**Exercise description**.
All of the entries must be duplicated exactly.

**Stored items**.
◆ ◆ ◆ ◆ ◆

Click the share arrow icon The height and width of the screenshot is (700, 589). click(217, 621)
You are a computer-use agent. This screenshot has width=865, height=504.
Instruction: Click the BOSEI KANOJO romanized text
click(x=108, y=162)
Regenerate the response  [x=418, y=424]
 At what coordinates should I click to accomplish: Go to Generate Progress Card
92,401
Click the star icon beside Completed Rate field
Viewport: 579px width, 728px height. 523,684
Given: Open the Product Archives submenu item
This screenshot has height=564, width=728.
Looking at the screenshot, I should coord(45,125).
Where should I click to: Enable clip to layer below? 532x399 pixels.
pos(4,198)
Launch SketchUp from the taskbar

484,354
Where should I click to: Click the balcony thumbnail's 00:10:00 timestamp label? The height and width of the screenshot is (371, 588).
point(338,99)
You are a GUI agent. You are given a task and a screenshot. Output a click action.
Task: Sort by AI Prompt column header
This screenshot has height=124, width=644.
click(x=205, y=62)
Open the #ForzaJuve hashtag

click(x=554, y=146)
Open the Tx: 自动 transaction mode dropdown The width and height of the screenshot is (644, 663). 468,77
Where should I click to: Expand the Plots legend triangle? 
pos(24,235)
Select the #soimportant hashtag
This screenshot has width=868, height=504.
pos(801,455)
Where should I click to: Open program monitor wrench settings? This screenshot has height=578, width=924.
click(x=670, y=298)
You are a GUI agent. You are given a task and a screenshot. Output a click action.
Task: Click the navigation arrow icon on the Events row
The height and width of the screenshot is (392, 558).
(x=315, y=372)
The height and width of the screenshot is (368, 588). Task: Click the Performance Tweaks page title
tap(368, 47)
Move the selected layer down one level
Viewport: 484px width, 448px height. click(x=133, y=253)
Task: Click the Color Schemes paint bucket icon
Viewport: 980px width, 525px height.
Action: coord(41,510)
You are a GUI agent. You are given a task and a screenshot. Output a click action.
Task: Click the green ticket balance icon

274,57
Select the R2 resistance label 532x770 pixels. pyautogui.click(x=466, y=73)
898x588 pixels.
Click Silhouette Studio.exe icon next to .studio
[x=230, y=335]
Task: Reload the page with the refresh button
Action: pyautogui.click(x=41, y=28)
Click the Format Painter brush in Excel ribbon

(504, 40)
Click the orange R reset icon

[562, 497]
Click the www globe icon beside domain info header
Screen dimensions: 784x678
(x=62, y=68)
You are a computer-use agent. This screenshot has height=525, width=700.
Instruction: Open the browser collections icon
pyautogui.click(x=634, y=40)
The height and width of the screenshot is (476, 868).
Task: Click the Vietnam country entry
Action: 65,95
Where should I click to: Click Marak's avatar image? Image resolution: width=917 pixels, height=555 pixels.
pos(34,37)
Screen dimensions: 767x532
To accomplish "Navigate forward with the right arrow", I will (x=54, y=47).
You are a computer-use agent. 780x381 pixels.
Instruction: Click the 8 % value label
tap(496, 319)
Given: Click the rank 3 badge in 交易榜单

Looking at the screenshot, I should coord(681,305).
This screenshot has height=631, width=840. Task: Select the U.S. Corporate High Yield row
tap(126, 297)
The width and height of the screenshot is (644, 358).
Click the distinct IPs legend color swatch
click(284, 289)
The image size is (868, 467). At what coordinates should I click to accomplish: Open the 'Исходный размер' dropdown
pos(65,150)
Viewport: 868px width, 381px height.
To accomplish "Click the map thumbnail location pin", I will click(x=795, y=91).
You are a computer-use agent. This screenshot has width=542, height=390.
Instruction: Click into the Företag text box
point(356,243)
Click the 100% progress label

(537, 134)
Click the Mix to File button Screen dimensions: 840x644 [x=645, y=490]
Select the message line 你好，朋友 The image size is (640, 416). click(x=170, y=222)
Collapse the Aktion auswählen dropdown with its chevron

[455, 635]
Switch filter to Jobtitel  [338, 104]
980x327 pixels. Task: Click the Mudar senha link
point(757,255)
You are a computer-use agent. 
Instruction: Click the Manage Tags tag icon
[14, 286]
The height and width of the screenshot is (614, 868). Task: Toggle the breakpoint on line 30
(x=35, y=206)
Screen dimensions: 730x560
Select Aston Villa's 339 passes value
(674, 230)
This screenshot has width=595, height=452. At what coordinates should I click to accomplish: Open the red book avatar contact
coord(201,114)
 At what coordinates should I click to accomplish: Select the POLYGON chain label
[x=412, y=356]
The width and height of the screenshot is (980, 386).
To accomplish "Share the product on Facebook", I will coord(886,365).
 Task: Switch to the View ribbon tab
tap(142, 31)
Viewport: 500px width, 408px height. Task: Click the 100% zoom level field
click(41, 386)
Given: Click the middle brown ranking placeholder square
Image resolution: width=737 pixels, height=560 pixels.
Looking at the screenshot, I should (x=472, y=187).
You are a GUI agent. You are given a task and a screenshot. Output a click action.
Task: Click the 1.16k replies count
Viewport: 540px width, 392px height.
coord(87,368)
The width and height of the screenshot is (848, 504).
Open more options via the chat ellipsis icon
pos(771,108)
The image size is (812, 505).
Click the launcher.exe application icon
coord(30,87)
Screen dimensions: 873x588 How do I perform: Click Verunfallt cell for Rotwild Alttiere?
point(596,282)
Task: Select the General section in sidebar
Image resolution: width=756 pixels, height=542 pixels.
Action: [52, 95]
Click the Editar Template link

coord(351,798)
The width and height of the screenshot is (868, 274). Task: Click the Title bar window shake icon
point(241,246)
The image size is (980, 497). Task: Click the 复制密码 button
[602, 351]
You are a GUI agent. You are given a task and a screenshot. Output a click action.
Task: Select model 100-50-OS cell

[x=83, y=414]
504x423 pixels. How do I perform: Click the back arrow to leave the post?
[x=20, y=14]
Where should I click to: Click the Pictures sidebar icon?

◆ ◆ ◆ ◆ ◆

**Answer space**.
Click the share arrow icon The height and width of the screenshot is (700, 589). click(217, 621)
You are a computer-use agent. This screenshot has width=865, height=504.
Instruction: Click the BOSEI KANOJO romanized text
click(x=108, y=162)
Regenerate the response  [x=418, y=424]
 At what coordinates should I click to accomplish: Go to Generate Progress Card
92,401
Click the star icon beside Completed Rate field
Viewport: 579px width, 728px height. 523,684
Given: Open the Product Archives submenu item
This screenshot has height=564, width=728.
Looking at the screenshot, I should coord(45,125).
Where should I click to: Enable clip to layer below? 532x399 pixels.
pos(4,198)
Launch SketchUp from the taskbar

484,354
Where should I click to: Click the balcony thumbnail's 00:10:00 timestamp label? The height and width of the screenshot is (371, 588).
point(338,99)
You are a GUI agent. You are given a task and a screenshot. Output a click action.
Task: Sort by AI Prompt column header
This screenshot has height=124, width=644.
click(x=205, y=62)
Open the #ForzaJuve hashtag

click(x=554, y=146)
Open the Tx: 自动 transaction mode dropdown The width and height of the screenshot is (644, 663). 468,77
Where should I click to: Expand the Plots legend triangle? 
pos(24,235)
Select the #soimportant hashtag
This screenshot has width=868, height=504.
pos(801,455)
Where should I click to: Open program monitor wrench settings? This screenshot has height=578, width=924.
click(x=670, y=298)
You are a GUI agent. You are given a task and a screenshot. Output a click action.
Task: Click the navigation arrow icon on the Events row
The height and width of the screenshot is (392, 558).
(x=315, y=372)
The height and width of the screenshot is (368, 588). Task: Click the Performance Tweaks page title
tap(368, 47)
Move the selected layer down one level
Viewport: 484px width, 448px height. click(x=133, y=253)
Task: Click the Color Schemes paint bucket icon
Viewport: 980px width, 525px height.
Action: coord(41,510)
You are a GUI agent. You are given a task and a screenshot. Output a click action.
Task: Click the green ticket balance icon

274,57
Select the R2 resistance label 532x770 pixels. pyautogui.click(x=466, y=73)
898x588 pixels.
Click Silhouette Studio.exe icon next to .studio
[x=230, y=335]
Task: Reload the page with the refresh button
Action: pyautogui.click(x=41, y=28)
Click the Format Painter brush in Excel ribbon

(504, 40)
Click the orange R reset icon

[562, 497]
Click the www globe icon beside domain info header
Screen dimensions: 784x678
(x=62, y=68)
You are a computer-use agent. This screenshot has height=525, width=700.
Instruction: Open the browser collections icon
pyautogui.click(x=634, y=40)
The height and width of the screenshot is (476, 868).
Task: Click the Vietnam country entry
Action: 65,95
Where should I click to: Click Marak's avatar image? Image resolution: width=917 pixels, height=555 pixels.
pos(34,37)
Screen dimensions: 767x532
To accomplish "Navigate forward with the right arrow", I will (x=54, y=47).
You are a computer-use agent. 780x381 pixels.
Instruction: Click the 8 % value label
tap(496, 319)
Given: Click the rank 3 badge in 交易榜单

Looking at the screenshot, I should coord(681,305).
This screenshot has height=631, width=840. Task: Select the U.S. Corporate High Yield row
tap(126, 297)
The width and height of the screenshot is (644, 358).
Click the distinct IPs legend color swatch
click(284, 289)
The image size is (868, 467). At what coordinates should I click to accomplish: Open the 'Исходный размер' dropdown
pos(65,150)
Viewport: 868px width, 381px height.
To accomplish "Click the map thumbnail location pin", I will click(x=795, y=91).
You are a computer-use agent. This screenshot has width=542, height=390.
Instruction: Click into the Företag text box
point(356,243)
Click the 100% progress label

(537, 134)
Click the Mix to File button Screen dimensions: 840x644 [x=645, y=490]
Select the message line 你好，朋友 The image size is (640, 416). click(x=170, y=222)
Collapse the Aktion auswählen dropdown with its chevron

[455, 635]
Switch filter to Jobtitel  [338, 104]
980x327 pixels. Task: Click the Mudar senha link
point(757,255)
You are a computer-use agent. 
Instruction: Click the Manage Tags tag icon
[14, 286]
The height and width of the screenshot is (614, 868). Task: Toggle the breakpoint on line 30
(x=35, y=206)
Screen dimensions: 730x560
Select Aston Villa's 339 passes value
(674, 230)
This screenshot has width=595, height=452. At what coordinates should I click to accomplish: Open the red book avatar contact
coord(201,114)
 At what coordinates should I click to accomplish: Select the POLYGON chain label
[x=412, y=356]
The width and height of the screenshot is (980, 386).
To accomplish "Share the product on Facebook", I will coord(886,365).
 Task: Switch to the View ribbon tab
tap(142, 31)
Viewport: 500px width, 408px height. Task: Click the 100% zoom level field
click(41, 386)
Given: Click the middle brown ranking placeholder square
Image resolution: width=737 pixels, height=560 pixels.
Looking at the screenshot, I should (x=472, y=187).
You are a GUI agent. You are given a task and a screenshot. Output a click action.
Task: Click the 1.16k replies count
Viewport: 540px width, 392px height.
coord(87,368)
The width and height of the screenshot is (848, 504).
Open more options via the chat ellipsis icon
pos(771,108)
The image size is (812, 505).
Click the launcher.exe application icon
coord(30,87)
Screen dimensions: 873x588 How do I perform: Click Verunfallt cell for Rotwild Alttiere?
point(596,282)
Task: Select the General section in sidebar
Image resolution: width=756 pixels, height=542 pixels.
Action: [52, 95]
Click the Editar Template link

coord(351,798)
The width and height of the screenshot is (868, 274). Task: Click the Title bar window shake icon
point(241,246)
The image size is (980, 497). Task: Click the 复制密码 button
[602, 351]
You are a GUI agent. You are given a task and a screenshot. Output a click action.
Task: Select model 100-50-OS cell

[x=83, y=414]
504x423 pixels. How do I perform: Click the back arrow to leave the post?
[x=20, y=14]
Where should I click to: Click the Pictures sidebar icon?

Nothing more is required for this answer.